Ray Parker, Jr.: I could just do whatever I wanted to do. If you don’t feel like doing it, that means everybody’s salary goes down the tubes.
Don Winslow: But also, there is a quality-of-life issue here, and you know, money is not the only issue.
Parker: I don’t know why. I don’t even understand why it’s an issue.
Winslow: The only way to survive it is to dive into the wave, into its deepest part, and come out the other side.
Parker: Believe it or not, yes. I’ll never forget, a guy drove by and said, “Man, can you play that in my backyard for a party? I’ll give you fifteen dollars.”
•••
Winslow: You know, you look at people you look at relationships, you look at other people you know, you look at people in restaurants and cafés, you sit there and you make up stories about them you hear snatches of conversation; you see little bits of behavior and that finds its way into your work.

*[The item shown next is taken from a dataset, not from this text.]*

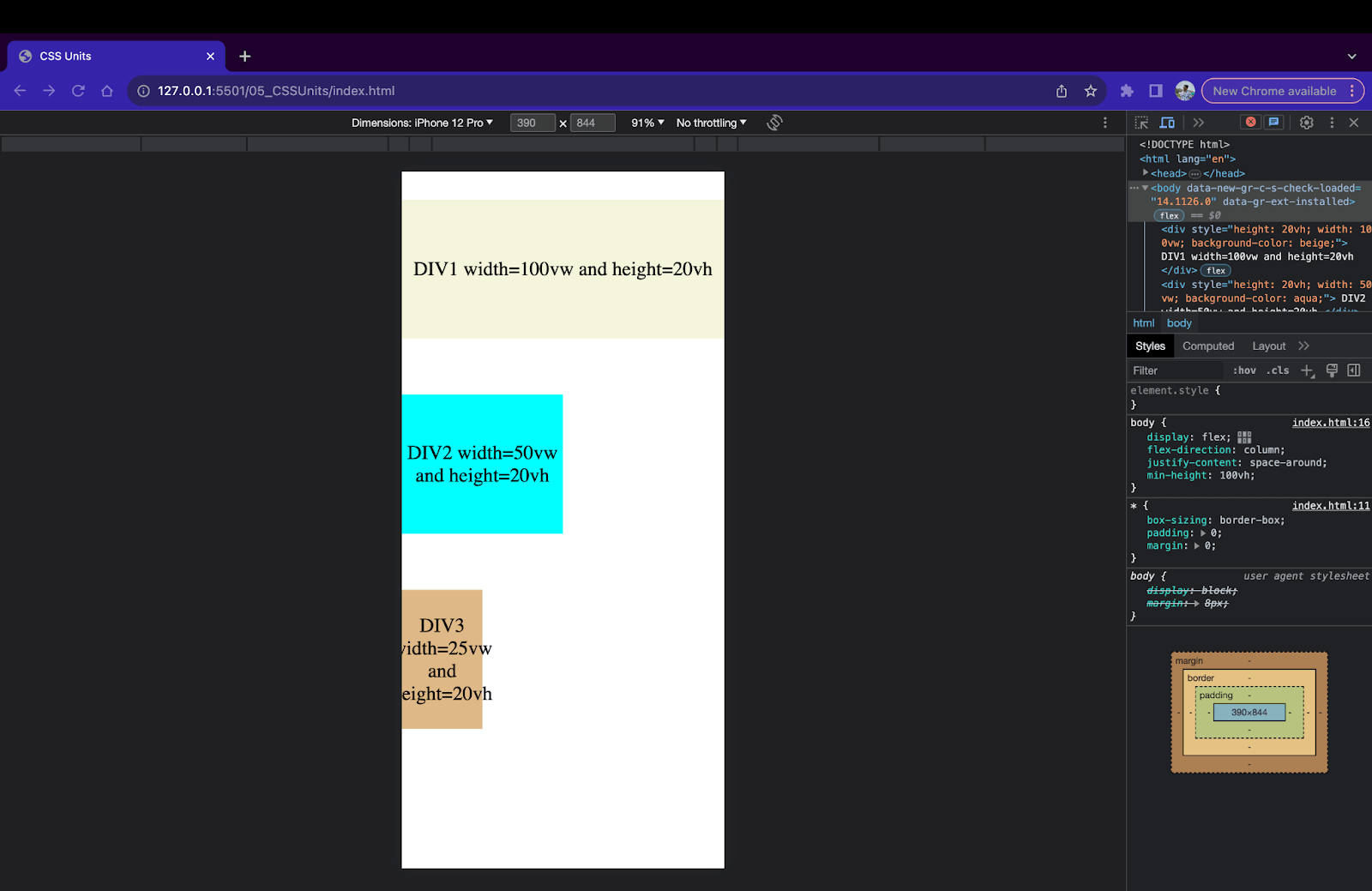Switch to the Computed tab
The width and height of the screenshot is (1372, 891).
1208,346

Parker: Here’s the interesting thing. Nobody would know it’s you except us.
Winslow: I didn’t want to do like some bad nightclub comic and say, “I am going to try to mimic this guy’s unique style and voice,” and so as a matter of negotiating that, saying can I use some of my own style, my own voice and try to blend it?
Parker: My ex-girlfriend and her friends were Valley Girls from Tujunga. They said [exaggerates] “Ghostbusters!” in their native tongue. Then you got me and I sound like a ghetto kid from Detroit — “Who ya gonna call?” I’m talking like that, and they’re answering like they’re in another country.
Winslow: Oh, man. The language fascinated me, the jargon, the humor.
•••
Parker: You have to be able to be open-minded enough to know that you don’t really know who you are.
Winslow: Oh, sure. It’s still sometimes hard for me to believe or even accept that I make my living at this and that I’m successful at it.
Parker: It was like mass hysteria. I was just… floating through a cloud, just on the ride.
Winslow: Who knows where that came from?
Parker: [laughs] I meet Diana Ross in L.A.